-- Source extract start --

Mali's world class music banned by hardcore Islamists
After making northern Mali's "Blues" music famous around the world, Ali Farka Toure is a legend in his home town of Niafunke, where he was mayor until his death in 2006.
The memorial to him is still intact but his music is no longer heard in the town's streets.
"The town has gone silent," says 28-year-old farmer Ousmane Maiga (not his real name) over the phone. "It's way too quiet".
Islamist fighters have taken over Niafunke, which sits on the banks of the river Niger 100km (60 miles) south-west of Timbuktu.
They have introduced a strict social code: Women and girls must be covered, young men cannot wear loose trousers and all forms of music are banned.
Residents say two young men were whipped last month after they were caught smoking tobacco.
Toure was just one of a host of stars who have turned music into one of Mali's best known exports.
"Music is so much part of our culture," says Mr Maiga. "It's everywhere here, I miss listening to it over tea with my friends on the weekend. I miss attending wedding ceremonies and baptisms."
It was the music of northern Mali that Toure took to the world, its lilting, mournful tones reaching an international audience when he teamed up with his US soulmate, Ry Cooder, to produce the Grammy-winning album Talking Timbuktu in 1994.
He was ranked by Rolling Stone magazine as among the 100 great guitarists of all time and starred in the Martin Scorsese documentary, 'Feel Like Going Home', which traced the roots of the blues back to West Africa.
But these roots are now threatened. Niafunke and other towns in northern Mali have been plunged into a cultural darkness.

-- Source extract end --
-- Provided material start --

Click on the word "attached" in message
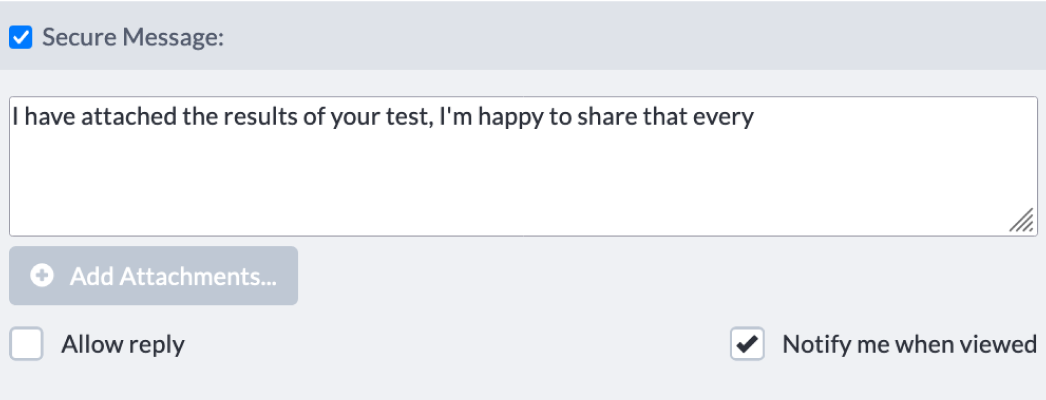This screenshot has height=400, width=1046. pos(121,117)
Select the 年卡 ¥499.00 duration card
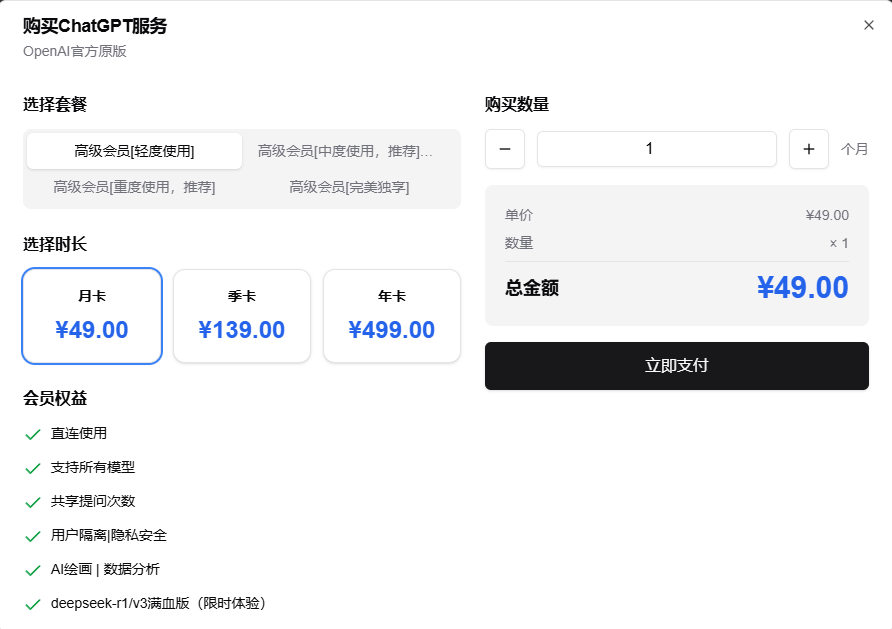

-- Provided material end --

- **Complete the following**
(1) Print the part of the article on Mali's music ban that begins at the words "They have introduced" and stops after "best known exports.".
(2) In the article on Mali's music ban, what album did Toure produce with Ry Cooder in 1994?
The lines after the article on Mali's music ban are separate material.

- **Answers to the exercise**
(1)
They have introduced a strict social code: Women and girls must be covered, young men cannot wear loose trousers and all forms of music are banned.
Residents say two young men were whipped last month after they were caught smoking tobacco.
Toure was just one of a host of stars who have turned music into one of Mali's best known exports.

(2) The Grammy-winning album Talking Timbuktu.